Bisakah Anda menuliskan ulang semua baris daftar di bawah ini persis sama, tanpa menyertakan gambarnya?

──────── Bahan Latihan

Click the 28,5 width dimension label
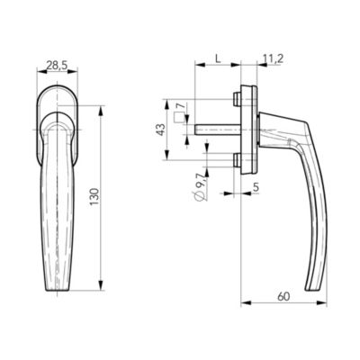(x=58, y=65)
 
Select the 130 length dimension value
(x=94, y=197)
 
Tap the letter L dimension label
(x=218, y=58)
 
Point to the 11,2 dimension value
(x=273, y=59)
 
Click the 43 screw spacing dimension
(x=161, y=130)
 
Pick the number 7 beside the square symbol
(x=179, y=106)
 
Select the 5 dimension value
(x=256, y=187)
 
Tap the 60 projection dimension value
(x=284, y=297)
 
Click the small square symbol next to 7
(x=179, y=117)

────────────────

# Hasil Tugas
Click the 28,5 width dimension label
(x=58, y=65)
 
Select the 130 length dimension value
(x=94, y=197)
 
Tap the letter L dimension label
(x=218, y=58)
 
Point to the 11,2 dimension value
(x=273, y=59)
 
Click the 43 screw spacing dimension
(x=161, y=130)
 
Pick the number 7 beside the square symbol
(x=179, y=106)
 
Select the 5 dimension value
(x=256, y=187)
 
Tap the 60 projection dimension value
(x=284, y=297)
 
Click the small square symbol next to 7
(x=179, y=117)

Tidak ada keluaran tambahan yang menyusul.